- [Exercise details]:
When you find the word "each" in a line of the entries, please copy the whole line.

- [Excerpted records]:
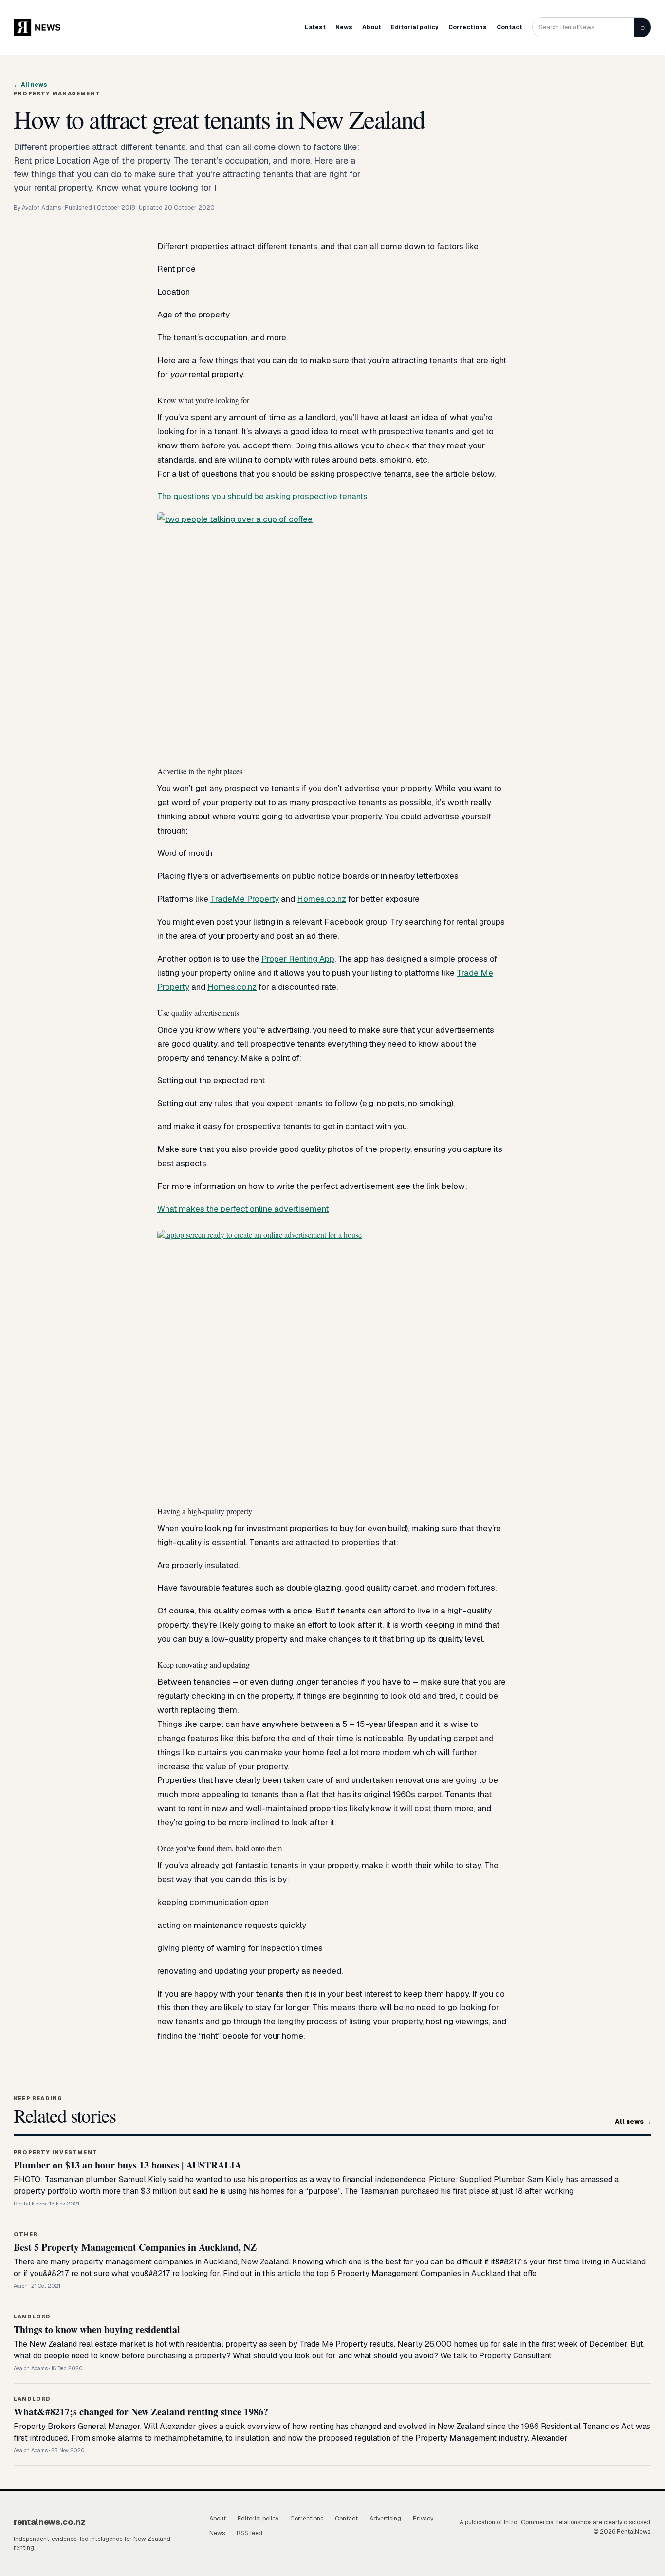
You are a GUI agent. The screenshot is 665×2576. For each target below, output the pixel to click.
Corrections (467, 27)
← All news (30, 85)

* * *

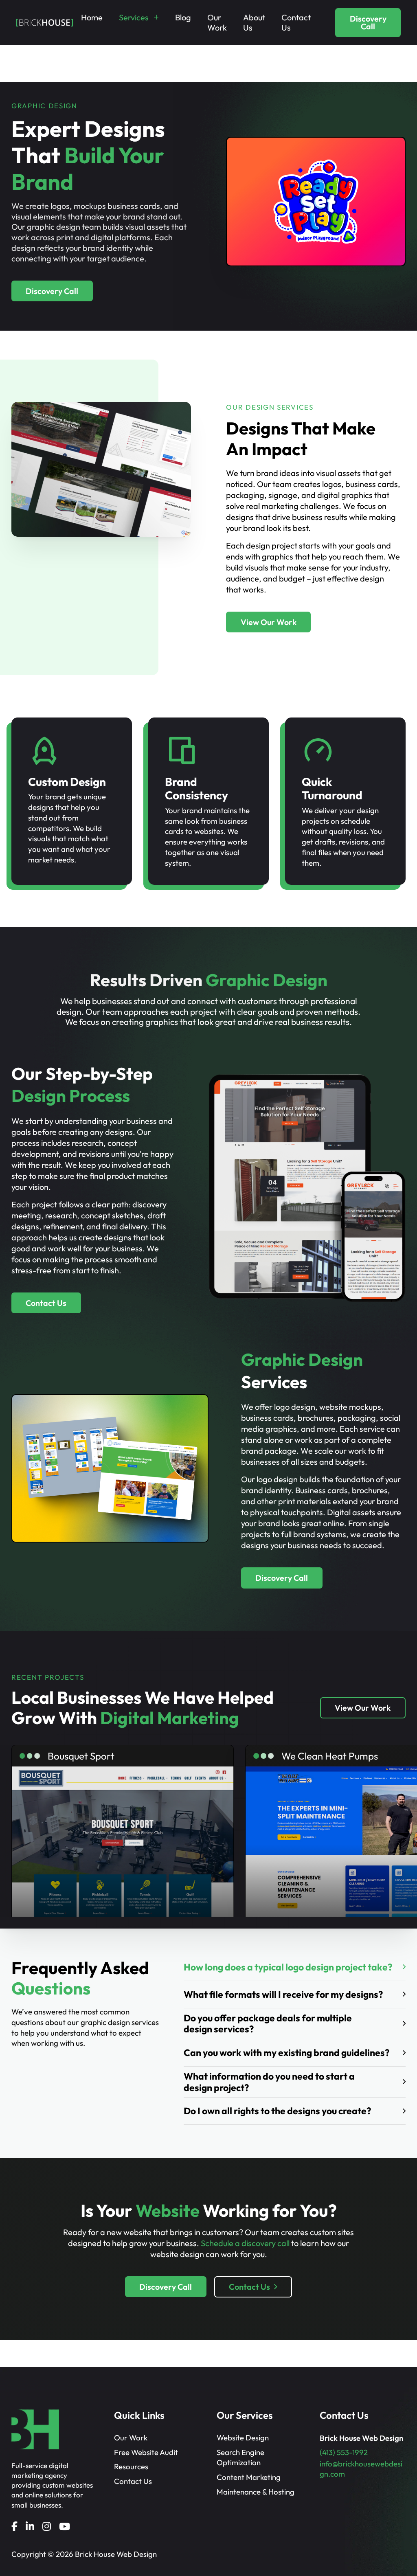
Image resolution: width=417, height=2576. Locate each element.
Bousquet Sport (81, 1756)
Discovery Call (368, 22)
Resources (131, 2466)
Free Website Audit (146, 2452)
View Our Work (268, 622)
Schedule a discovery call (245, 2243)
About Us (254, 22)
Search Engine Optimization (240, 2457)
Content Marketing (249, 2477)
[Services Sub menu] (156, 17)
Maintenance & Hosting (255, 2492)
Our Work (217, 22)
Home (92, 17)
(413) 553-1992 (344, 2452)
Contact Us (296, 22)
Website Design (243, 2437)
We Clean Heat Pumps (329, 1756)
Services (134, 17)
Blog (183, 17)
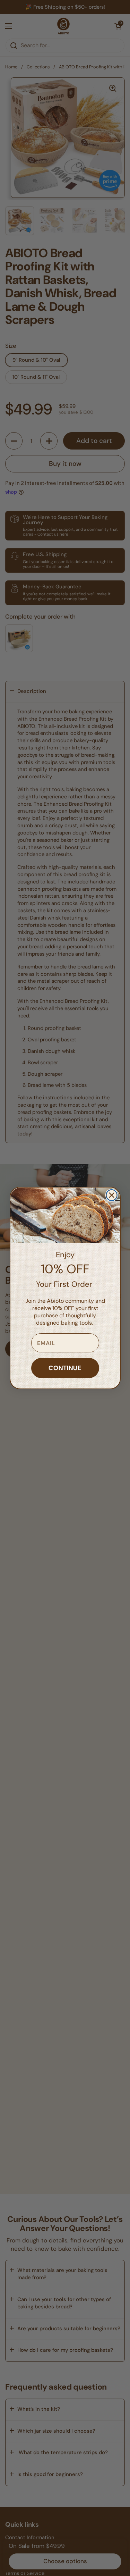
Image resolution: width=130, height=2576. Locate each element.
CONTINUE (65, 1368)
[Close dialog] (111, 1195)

- [Response below]:
You are a GUI agent. The screenshot is 665×2576. For each target below, output the pixel to click.
Image resolution: width=417, height=2576. Locate each element.
Image resolution: width=130, height=2576. Locate each element.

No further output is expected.